Document segment:
=== Section Start ===

No. 44 – Hapoel Galil Elyon
- Position: Point guard / shooting guard
- League: Israeli Premier League

Personal information
- Born: December 5, 1990 (age 35) Lexington, Kentucky
- Nationality: American
- Listed height: 1.93 m (6 ft 4 in)
- Listed weight: 90 kg (198 lb)

Career information
- High school: Lexington Catholic (Lexington, Kentucky)
- College: Georgetown (2009–2011); Dayton (2012–2014);
- NBA draft: 2014: undrafted
- Playing career: 2014–present

Career history
- 2016–2017: s.Oliver Würzburg
- 2017–2018: Antibes Sharks
- 2018–2019: Élan Chalon
- 2019–2020: CSP Limoges
- 2020–2021: Élan Béarnais
- 2021–2022: Victoria Libertas Pesaro
- 2022–2023: Pallacanestro Forlì 2.015
- 2023: Hapoel Galil Elyon
- 2023: Kauhajoen Karhu

= Vincent Sanford =

American basketball player (born 1990)

Vincent Laron "Vee" Sanford II (born December 5, 1990) is an American professional basketball player for Hapoel Galil Elyon of the Israeli Basketball Premier League. He played college basketball for Georgetown and Dayton.

==Early life==

Sanford was born in Lexington, Kentucky. His parents are Vincent and Angela Sanford, and he has a sister, Nataliah. His father played basketball at the University of Kentucky, before transferring to South Florida University.

==High school==

He attended Lexington Catholic High School, where he averaged 22.4 points, 4.8 rebounds, 2.5 steals and 2.4 assists a game in his senior season. He was picked The Courier-Journal First Team All-State, and was a McDonalds All-American nominee.

==College career==
He played college basketball for Georgetown and Dayton.

In 2009-10 for Georgetown he played in 27 games, and averaged 1.2 points and 0.7 rebounds.

==Professional career==
He began his professional career in 2016 with s.Oliver Würzburg. Sanford averaged 11.3 points and 2.4 assists per game during the 2019-20 season with Limoges. On May 24, 2020, Sanford parted ways with the team.

In the summer of 2017, Sanford II played in The Basketball Tournament on ESPN for the Broad Street Brawlers. He competed for the $2 million prize, and for the Brawlers, he averaged 24.5 points per game. Sanford III helped the Brawlers reach the second round of the tournament, only then losing to Team Colorado 111-95. He then Joined the Dayton alumni team, The Red Scare (basketball team), for the 2019 edition of The Basketball Tournament. They defeated The Region TBT in the first round before advancing past Mid American Unity 88-86 in the second round. They then lost to eventual champions Carmens Crew in the regional finals.
Sanford is known for his ability to hit the midrange shot with a variety of pull-ups and floaters.

On July 29, 2020, he signed with Élan Béarnais of the French LNB Pro A. Sanford averaged 13.6 points, 3.3 rebounds, and 2.5 assists per game. On July 17, 2021, he signed with Victoria Libertas Pesaro of the Lega Basket Serie A.

On September 3, 2023, he signed with Hapoel Galil Elyon of the Israeli Basketball Premier League.

=== Section End ===

What to do:
1) In the Vincent Sanford article, which team did he sign with on July 29, 2020?
2) Repeat the part of the Vincent Sanford article that runs from "Sanford is known" down to "Basket Serie A.".

Study material:
=== Section Start ===

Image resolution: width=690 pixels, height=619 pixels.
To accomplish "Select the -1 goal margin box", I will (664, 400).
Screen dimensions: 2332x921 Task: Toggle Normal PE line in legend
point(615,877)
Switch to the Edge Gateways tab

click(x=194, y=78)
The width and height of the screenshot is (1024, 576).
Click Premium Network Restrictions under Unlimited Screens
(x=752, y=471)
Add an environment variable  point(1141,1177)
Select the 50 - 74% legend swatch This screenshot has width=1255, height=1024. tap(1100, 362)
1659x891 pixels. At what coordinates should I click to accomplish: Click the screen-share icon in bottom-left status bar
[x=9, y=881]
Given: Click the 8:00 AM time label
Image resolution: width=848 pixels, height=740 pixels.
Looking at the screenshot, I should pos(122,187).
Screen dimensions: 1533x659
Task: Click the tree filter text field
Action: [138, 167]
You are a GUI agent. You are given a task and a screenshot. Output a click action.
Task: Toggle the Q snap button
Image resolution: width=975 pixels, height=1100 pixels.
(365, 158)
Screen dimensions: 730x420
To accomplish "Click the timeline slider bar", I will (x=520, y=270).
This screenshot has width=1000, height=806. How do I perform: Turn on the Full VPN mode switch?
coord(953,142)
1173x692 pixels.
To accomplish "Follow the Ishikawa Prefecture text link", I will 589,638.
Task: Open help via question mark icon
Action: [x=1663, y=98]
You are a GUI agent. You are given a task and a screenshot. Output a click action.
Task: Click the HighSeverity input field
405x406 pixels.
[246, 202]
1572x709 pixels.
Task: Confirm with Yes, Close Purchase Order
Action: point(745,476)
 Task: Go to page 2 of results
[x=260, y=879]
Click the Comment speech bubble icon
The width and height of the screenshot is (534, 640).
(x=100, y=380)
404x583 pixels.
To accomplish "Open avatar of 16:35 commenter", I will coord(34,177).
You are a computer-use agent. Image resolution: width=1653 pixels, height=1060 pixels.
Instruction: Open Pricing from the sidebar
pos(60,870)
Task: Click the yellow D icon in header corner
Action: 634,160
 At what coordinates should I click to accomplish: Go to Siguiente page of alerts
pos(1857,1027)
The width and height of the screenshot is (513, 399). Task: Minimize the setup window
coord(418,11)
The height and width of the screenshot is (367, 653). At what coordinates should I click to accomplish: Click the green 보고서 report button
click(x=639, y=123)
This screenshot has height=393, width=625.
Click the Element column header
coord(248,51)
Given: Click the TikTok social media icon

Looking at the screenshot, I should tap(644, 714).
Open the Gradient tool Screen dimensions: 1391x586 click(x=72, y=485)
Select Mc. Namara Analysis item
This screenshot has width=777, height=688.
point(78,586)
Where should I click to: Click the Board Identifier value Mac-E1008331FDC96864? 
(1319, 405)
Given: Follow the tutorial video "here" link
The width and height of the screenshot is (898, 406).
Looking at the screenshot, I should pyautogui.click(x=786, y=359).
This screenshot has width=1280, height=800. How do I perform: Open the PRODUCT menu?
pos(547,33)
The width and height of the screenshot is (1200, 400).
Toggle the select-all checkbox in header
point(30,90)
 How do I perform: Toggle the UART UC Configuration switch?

=== Section End ===

Expected results:
1) Élan Béarnais of the French LNB Pro A.

2)
Sanford is known for his ability to hit the midrange shot with a variety of pull-ups and floaters.

On July 29, 2020, he signed with Élan Béarnais of the French LNB Pro A. Sanford averaged 13.6 points, 3.3 rebounds, and 2.5 assists per game. On July 17, 2021, he signed with Victoria Libertas Pesaro of the Lega Basket Serie A.